Sans doute soucieux d'éviter le recours à une analyse trop complexe et emprunte de subjectivité, le Conseil d'Etat a récemment souhaité interdire le recours à de telles pratiques.

Le Conseil d'Etat, dans ses décisions "Société Jesda" (CE 4° et 5° s-s-r., 10 novembre 2004, n° 263446, Société JESDA et autres N° Lexbase : A9003DDS) et "Société Bricomuret" (CE 4° et 5° s-s-r., 10 novembre 2004, n° 263206, Société Bricomuret et autres N° Lexbase : A9001DDQ) du 10 novembre 2004, considère que "la zone de chalandise de l'équipement commercial faisant l'objet d'une demande d'autorisation, qui correspond à la zone d'attraction que cet équipement est susceptible d'exercer sur la clientèle, est délimitée en tenant compte des conditions d'accès au site d'implantation du projet et des temps de déplacement nécessaires pour y accéder".

Le même raisonnement est appliqué dans l'arrêt "Bricorama" du 1er avril 2005 (CE 4° s-s., 1er avril 2005, n° 265495, Société Bricorama France N° Lexbase : A4393DH8).

Même si l'on peut comprendre le souci du Conseil d'Etat d'avoir recours à un critère unique de tracé de la zone de chalandise, cette jurisprudence n'est pas parfaitement satisfaisante si l'on souhaite voir dans cette notion une application de la définition géographique de la zone de chalandise.

En effet, le critère de substituabilité, dans l'esprit du consommateur, ne peut être ramené à la seule proximité d'une enseigne ; il est, également, nécessaire d'y intégrer d'autres variables tirées en particulier de la spécificité de l'enseigne ou du secteur concerné.

A ce titre, et paradoxalement, l'application du critère de substituabilité devrait normalement conduire à exclure d'une zone de chalandise un magasin de même dimension et de même enseigne que le projet, mais situé plus loin.

En effet, dans ce cas, le magasin plus éloigné ne pourra plus faire partie de la liste de choix dont le consommateur dispose pour faire ses achats ; il ne sera plus interchangeable avec les autres magasins de cette liste faute de présenter une spécificité propre.

Résumé de façon triviale, le consommateur pourrait se demander : "pourquoi aller plus loin pour trouver exactement la même chose qu'à côté de chez soi ?".

Il semble, toutefois, que, malgré les effets d'annonces, les règles de tracé de la zone de chalandise ne puissent pas encore répondre à l'unique critère du temps d'accès en véhicule particulier ; une part d'analyse de substituabilité, aussi mince soit-elle, reste d'actualité.

Cet état du droit traduit bien la proximité récurrente des notions de marché pertinent et de zone de chalandise.

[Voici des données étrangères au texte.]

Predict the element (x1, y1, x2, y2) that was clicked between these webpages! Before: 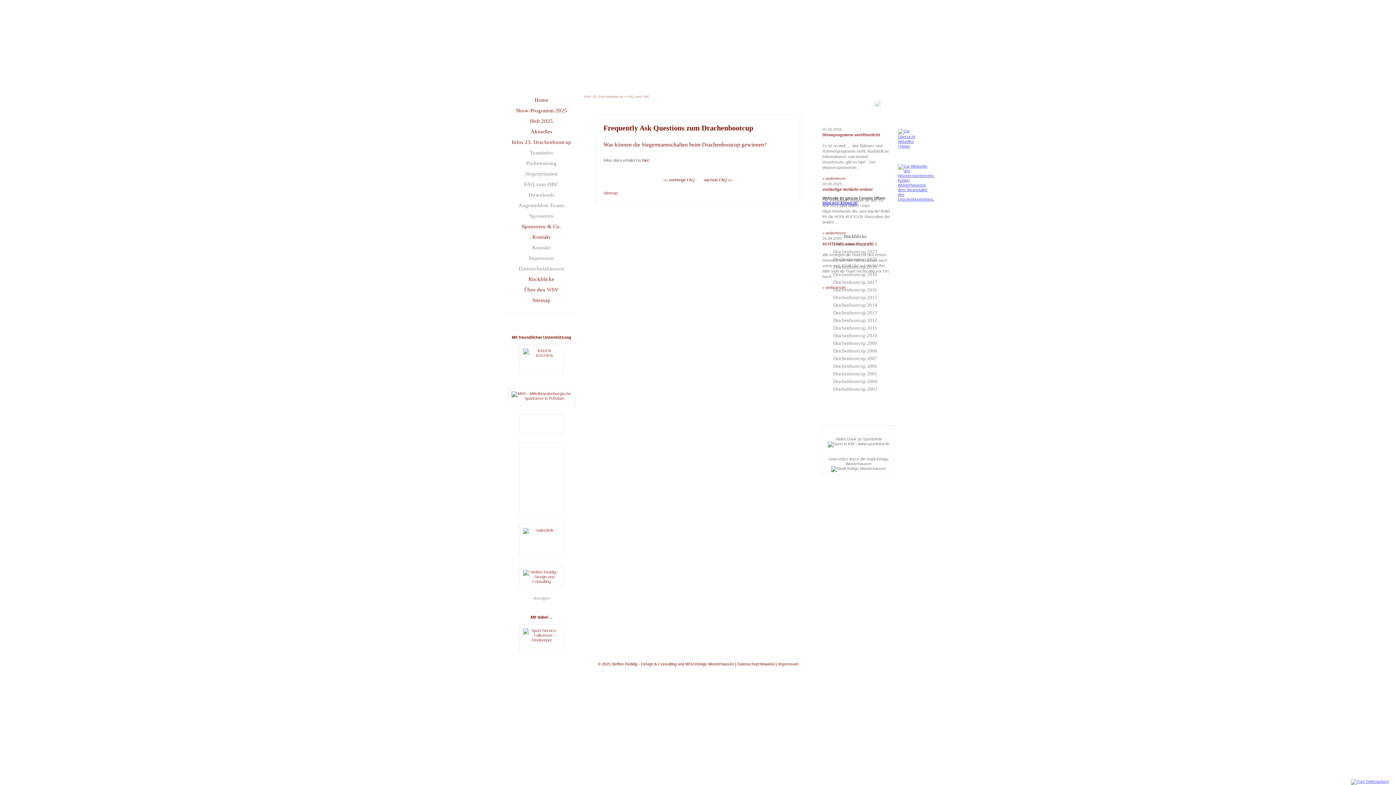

Un exemple jurisprudentiel récent, et étrangement peu connu, permet, par exemple, de déceler la permanence du critère de la spécificité des équipements inclus dans la zone.

Dans cette affaire, une enseigne nationale bien connue souhaitait réaliser à Flourens, commune située à environ 15 minutes de voiture à l'est de Toulouse, un magasin de commerce de détail alimentaire de 2 240 m² de surface de vente.

La zone de chalandise, de 20 minutes, tracée avait, dans la logique de l'application du critère de substituabilité, exclu les ensembles commerciaux de Toulouse (11 748 m²) et de Saint-Orens (14 610 m²), pourtant situés à seulement 15 minutes du site.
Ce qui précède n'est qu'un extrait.